Interior design of three-dimensional CuO ordered architectures with enhanced performance for supercapacitors

Abstract

Oriented assembly of low-dimensional building blocks into their higher order three-dimensional (3D) multifunctional architectures is a fascinating technique to improve the electrochemical performance of random low-dimensional materials. Here, we have successfully realized two 3D CuO ordered nanostructures (CONs) assembled by 1D and 2D building blocks via a facile solvothermal method with mixed solutions of deionized water and ethylene glycol (EG). The synergistic effect of EG and n-butylamine on the crystal nucleation and growth process dominates the fabrication of various 3D architectures.
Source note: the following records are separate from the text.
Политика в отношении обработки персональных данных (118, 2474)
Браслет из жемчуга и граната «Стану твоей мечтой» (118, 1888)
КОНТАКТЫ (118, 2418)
Compared with disorganized 2D nanoflakes, 3D CONs exhibit higher specific surface areas, more convenient electron and ion mobility, and greater structural stability, which contribute to the rapid and reversible redox reaction in pseudocapacitors. Impressively, the electrochemical characteristics are greatly improved by 3D CON electrodes, showing high specific capacitance (541 and 585 F g⁻¹ at 1 A g⁻¹), good rate capability (retaining 81% and 79% at 20 A g⁻¹), and stable cycle life (85.3% and 86.8% capacitance retention after 8000 cycles). More importantly, the asymmetric supercapacitor based on 3D CONs expresses excellent cycling stability (85.3% capacitance retention after 10 000 cycles) and high energy density (31.47 W h kg⁻¹ at a power density of 892 W kg⁻¹). The design of the 3D porous ordered nanostructures would provide a novel and ideal approach for enhancing comprehensive performance of other electrode materials in energy conversion and storage fields.